The authors propose MQM-APE, a universal, training-free framework that integrates APE into the error annotation process. The framework operates through three sequential modules:

Error Analysis Evaluator: This module leverages GEMBA-MQM for initial error detection. It identifies and categorizes errors in the translation, producing a set of raw error annotations.
Automatic Post-Editor: Using the identified errors, this module post-edits the original translation. The goal is to determine the impact of each error on the translation quality.
Pairwise Quality Verifier: This module validates the improvement by comparing the post-edited translation with the original. Errors that do not contribute to quality improvement are discarded.

Experiments were conducted on various LLMs, including general-purpose and translation-specific models, across high- and low-resource languages to assess the framework's performance.

Experimental Results

Reliability and Interpretability

MQM-APE consistently outperformed GEMBA-MQM at both the system and segment levels. The paper reports improvements in pairwise accuracy, reflecting better alignment with human-annotated MQM scores. For instance, system-level accuracy saw increases ranging from +0.4 to +5.8 percentage points across different LLMs. Additionally, error span precision (SP) and major error span precision (MP) metrics showed notable enhancements, with SP improvements ranging from +0.2 to +4.6 percentage points and MP improvements up to +0.7 points in some models. These results indicate that MQM-APE successfully enhances the quality and interpretability of error annotations.

Practical Implications

The APE step consistently improved translation quality. Metrics such as $\text{CometKiwi}_{22}^{\text{QE}}$ and $\text{BLEURT}_{20}$ demonstrated substantial gains in post-edited translations, with scores improving by as much as +6.12 percentage points. Furthermore, segment-level comparisons revealed that APE outperformed original translations in a significant majority of cases, with win-lose ratios exceeding 3.64 in most models, demonstrating APE's efficacy in enhancing translation quality.

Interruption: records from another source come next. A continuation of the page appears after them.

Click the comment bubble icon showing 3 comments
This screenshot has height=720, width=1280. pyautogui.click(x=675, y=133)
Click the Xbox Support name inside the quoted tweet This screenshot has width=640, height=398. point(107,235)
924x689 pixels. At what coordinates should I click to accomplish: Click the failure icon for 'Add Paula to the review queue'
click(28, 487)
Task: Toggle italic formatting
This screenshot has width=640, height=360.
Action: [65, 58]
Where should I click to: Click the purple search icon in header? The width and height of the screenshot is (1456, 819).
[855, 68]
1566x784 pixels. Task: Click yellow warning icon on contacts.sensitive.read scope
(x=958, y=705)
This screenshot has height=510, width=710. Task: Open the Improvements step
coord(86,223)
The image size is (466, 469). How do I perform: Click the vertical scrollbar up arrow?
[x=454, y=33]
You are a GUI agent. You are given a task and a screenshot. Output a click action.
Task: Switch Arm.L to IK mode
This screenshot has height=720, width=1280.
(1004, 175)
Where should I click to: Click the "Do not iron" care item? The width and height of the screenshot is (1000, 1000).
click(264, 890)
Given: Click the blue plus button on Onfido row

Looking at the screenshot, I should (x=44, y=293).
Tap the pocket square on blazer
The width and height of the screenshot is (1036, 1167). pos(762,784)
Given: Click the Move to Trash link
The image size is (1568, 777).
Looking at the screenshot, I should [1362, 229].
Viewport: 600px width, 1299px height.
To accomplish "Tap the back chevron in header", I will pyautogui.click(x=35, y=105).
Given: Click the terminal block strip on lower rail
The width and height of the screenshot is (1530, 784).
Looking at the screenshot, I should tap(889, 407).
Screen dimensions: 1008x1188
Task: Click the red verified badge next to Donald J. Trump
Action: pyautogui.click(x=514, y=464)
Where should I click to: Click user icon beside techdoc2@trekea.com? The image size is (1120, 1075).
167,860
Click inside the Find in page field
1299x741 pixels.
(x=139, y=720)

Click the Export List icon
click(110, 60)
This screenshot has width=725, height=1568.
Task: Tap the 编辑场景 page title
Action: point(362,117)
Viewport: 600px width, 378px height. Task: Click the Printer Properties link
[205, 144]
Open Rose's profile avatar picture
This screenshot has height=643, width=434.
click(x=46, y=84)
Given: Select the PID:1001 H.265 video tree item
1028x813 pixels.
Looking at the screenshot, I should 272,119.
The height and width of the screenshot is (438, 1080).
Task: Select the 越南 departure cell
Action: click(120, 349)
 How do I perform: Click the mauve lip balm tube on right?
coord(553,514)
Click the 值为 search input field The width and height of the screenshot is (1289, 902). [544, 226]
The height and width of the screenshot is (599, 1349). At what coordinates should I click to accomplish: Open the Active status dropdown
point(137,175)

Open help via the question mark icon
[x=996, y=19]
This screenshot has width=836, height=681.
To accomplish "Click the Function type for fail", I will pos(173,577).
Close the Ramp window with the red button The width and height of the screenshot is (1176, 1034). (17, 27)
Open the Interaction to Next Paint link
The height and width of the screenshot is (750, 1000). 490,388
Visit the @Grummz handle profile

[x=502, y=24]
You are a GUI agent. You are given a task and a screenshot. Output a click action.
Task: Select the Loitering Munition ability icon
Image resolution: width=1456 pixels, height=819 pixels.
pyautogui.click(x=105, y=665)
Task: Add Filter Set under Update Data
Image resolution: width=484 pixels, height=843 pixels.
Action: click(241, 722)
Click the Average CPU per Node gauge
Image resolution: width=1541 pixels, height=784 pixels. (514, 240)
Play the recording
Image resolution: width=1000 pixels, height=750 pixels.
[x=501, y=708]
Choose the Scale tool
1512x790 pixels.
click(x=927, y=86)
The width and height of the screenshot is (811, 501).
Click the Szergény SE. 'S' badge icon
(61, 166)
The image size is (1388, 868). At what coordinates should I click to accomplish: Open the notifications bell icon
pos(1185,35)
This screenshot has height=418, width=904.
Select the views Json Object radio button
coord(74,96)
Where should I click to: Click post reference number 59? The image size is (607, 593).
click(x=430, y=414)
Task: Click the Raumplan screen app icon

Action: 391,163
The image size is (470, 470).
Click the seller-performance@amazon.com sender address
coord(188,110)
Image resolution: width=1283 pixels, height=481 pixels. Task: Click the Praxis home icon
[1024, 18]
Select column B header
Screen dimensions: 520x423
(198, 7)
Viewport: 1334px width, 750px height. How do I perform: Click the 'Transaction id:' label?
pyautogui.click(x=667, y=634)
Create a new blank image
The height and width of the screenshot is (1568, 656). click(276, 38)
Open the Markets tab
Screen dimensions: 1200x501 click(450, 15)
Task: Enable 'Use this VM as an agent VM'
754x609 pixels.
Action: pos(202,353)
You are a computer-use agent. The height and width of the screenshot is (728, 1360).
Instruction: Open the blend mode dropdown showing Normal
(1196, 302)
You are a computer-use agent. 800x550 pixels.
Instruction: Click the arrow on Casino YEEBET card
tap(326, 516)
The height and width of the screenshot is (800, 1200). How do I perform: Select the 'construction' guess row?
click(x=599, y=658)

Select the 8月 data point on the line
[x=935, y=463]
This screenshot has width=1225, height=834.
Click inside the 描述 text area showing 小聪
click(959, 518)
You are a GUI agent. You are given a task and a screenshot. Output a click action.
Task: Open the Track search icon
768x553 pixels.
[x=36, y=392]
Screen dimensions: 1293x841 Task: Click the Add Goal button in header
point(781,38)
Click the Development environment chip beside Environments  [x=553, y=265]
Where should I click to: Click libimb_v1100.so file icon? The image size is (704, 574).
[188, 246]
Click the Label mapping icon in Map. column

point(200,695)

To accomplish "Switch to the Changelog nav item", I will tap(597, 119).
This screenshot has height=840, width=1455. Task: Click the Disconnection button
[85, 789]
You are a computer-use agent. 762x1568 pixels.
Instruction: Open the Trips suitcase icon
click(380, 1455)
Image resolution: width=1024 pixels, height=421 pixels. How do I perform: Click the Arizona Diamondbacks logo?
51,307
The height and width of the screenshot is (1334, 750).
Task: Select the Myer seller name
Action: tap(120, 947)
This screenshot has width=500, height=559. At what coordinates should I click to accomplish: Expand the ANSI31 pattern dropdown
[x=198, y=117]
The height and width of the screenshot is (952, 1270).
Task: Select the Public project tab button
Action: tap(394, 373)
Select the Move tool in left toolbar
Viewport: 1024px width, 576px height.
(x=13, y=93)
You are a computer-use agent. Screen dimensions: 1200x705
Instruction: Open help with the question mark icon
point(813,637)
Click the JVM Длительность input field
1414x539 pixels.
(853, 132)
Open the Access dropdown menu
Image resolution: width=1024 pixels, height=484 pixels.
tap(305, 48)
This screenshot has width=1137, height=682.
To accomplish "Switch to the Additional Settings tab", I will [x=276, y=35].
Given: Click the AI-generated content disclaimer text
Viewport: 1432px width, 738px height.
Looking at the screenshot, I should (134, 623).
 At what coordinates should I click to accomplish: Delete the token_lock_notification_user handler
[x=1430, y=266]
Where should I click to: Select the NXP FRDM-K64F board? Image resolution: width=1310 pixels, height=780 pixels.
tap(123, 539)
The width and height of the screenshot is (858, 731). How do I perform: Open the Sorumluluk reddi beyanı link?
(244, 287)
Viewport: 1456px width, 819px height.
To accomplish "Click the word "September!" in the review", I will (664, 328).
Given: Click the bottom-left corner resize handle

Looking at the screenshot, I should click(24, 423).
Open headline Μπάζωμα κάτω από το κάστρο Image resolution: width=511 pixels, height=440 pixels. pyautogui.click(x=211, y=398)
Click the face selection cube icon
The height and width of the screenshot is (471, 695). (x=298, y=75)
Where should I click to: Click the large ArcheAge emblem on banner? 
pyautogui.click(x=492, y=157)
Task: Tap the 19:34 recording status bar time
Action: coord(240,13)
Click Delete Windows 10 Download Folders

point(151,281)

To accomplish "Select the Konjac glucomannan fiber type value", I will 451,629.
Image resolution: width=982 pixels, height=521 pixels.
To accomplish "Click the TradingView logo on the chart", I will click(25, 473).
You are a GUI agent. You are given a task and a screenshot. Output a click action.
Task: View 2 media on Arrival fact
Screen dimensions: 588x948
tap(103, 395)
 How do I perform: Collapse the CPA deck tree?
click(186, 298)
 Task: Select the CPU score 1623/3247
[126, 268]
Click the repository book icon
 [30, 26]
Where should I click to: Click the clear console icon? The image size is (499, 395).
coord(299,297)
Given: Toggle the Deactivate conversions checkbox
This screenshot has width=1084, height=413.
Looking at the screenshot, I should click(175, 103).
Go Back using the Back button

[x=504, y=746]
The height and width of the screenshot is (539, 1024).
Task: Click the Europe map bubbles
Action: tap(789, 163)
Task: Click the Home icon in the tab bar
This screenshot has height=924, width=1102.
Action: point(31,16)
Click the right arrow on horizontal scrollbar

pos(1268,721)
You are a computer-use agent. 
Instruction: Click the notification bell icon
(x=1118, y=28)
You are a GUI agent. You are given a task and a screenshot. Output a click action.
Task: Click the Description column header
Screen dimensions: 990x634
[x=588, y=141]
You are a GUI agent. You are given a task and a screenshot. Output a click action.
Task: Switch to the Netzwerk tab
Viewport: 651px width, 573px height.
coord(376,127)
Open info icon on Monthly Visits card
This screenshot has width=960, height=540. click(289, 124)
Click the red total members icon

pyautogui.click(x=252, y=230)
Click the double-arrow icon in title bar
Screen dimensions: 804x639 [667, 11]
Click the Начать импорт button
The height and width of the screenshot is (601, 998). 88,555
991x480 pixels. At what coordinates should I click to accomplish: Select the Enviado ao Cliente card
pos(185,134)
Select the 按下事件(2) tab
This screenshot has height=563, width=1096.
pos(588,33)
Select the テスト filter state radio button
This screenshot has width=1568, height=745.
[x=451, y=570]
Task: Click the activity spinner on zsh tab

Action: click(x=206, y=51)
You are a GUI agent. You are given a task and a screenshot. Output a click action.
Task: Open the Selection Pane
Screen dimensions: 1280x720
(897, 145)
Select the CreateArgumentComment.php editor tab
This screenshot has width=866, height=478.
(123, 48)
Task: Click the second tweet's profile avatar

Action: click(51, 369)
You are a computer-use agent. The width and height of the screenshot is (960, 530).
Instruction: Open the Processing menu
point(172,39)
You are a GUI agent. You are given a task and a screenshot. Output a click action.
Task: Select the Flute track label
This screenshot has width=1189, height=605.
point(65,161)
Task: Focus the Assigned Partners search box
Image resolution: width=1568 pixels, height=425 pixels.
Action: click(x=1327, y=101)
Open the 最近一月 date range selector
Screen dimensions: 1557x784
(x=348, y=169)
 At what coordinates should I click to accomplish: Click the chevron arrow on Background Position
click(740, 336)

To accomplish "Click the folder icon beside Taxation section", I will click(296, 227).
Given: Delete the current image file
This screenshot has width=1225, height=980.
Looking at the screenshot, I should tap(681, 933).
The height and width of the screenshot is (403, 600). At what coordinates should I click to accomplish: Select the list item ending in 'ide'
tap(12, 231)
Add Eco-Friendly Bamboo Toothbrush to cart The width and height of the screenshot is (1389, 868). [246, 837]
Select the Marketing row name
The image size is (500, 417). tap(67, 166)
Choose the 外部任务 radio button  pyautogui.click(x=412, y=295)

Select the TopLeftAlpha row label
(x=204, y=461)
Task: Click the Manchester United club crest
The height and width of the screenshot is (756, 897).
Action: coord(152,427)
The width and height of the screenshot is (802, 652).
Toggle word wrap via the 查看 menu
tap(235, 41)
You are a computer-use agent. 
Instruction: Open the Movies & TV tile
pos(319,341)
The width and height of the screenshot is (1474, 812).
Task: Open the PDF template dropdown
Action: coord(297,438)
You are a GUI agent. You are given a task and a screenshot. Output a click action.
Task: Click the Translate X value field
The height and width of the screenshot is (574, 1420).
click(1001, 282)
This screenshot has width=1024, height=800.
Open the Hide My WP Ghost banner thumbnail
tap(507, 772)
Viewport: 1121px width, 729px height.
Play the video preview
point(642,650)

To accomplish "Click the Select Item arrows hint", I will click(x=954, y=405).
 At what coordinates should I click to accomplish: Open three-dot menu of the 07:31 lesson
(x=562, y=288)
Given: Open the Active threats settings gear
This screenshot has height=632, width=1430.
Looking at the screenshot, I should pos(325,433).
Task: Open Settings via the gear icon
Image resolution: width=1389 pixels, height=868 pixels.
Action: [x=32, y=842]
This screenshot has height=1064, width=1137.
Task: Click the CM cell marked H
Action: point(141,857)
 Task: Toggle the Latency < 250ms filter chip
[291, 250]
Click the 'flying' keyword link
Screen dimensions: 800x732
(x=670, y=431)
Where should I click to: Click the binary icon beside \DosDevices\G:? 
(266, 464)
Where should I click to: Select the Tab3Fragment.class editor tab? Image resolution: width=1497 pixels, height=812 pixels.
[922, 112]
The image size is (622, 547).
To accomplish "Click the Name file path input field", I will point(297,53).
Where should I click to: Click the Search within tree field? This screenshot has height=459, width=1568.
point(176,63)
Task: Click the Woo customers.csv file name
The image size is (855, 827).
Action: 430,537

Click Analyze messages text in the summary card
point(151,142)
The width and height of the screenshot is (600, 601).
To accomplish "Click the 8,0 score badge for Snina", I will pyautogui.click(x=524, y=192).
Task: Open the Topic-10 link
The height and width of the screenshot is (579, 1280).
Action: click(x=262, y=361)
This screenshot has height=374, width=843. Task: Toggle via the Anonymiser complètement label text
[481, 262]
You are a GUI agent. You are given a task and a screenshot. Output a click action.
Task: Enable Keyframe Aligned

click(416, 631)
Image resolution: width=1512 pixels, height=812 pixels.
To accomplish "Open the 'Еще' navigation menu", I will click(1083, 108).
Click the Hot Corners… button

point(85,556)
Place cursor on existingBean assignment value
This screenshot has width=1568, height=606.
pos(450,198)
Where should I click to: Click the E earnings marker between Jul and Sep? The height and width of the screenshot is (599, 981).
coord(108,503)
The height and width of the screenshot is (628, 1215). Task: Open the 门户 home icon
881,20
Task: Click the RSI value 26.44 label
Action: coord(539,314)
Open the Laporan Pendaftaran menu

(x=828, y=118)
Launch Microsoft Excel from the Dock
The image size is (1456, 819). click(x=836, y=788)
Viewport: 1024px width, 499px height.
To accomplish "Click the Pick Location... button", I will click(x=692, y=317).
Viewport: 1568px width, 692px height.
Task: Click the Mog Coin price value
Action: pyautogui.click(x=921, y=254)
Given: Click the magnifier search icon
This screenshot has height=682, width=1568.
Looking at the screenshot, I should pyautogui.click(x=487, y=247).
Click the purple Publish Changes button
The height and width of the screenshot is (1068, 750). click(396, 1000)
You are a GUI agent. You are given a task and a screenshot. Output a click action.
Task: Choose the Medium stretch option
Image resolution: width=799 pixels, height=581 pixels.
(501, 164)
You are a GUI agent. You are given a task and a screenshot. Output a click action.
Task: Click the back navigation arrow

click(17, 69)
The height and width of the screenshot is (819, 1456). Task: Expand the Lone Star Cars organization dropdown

Implications and Future Directions

The incorporation of APE offers several practical and theoretical implications. Practically, it provides a mechanism for refining error annotations and improving translation quality, beneficial for MT system developers and researchers focused on quality assurance. Theoretically, the findings suggest that APE can effectively filter impactful errors, offering a robust means of enhancing LLM-based evaluations without requiring extensive model retraining.

Future research could explore several avenues:

Collaborative Model Evaluation: Investigating the synergy between different LLMs for even more robust evaluations.
Adjusting Error Categories: Focusing on better alignment of error categories with human evaluations, particularly for less frequent error types.
Cost-Effective Alternatives: Further refining cost-reducing measures, such as replacing the pairwise verifier with effective numerical metrics, to balance cost and performance.

Conclusion

The MQM-APE framework represents a significant step forward in MT quality assessment, blending the strengths of GEMBA-MQM and APE for enhanced error annotation quality. The extensive evaluations across multiple LLMs and languages substantiate its effectiveness, offering valuable insights for both the research community and practical applications in MT systems. While there are areas for further improvement and exploration, the current findings lay a strong foundation for future advancements in AI-driven translation evaluations.

In conclusion, MQM-APE exemplifies the ongoing evolution in leveraging LLMs for more accurate and interpretable MT quality assessments, underscoring the importance of integrating dynamic error correction mechanisms such as APE in this domain.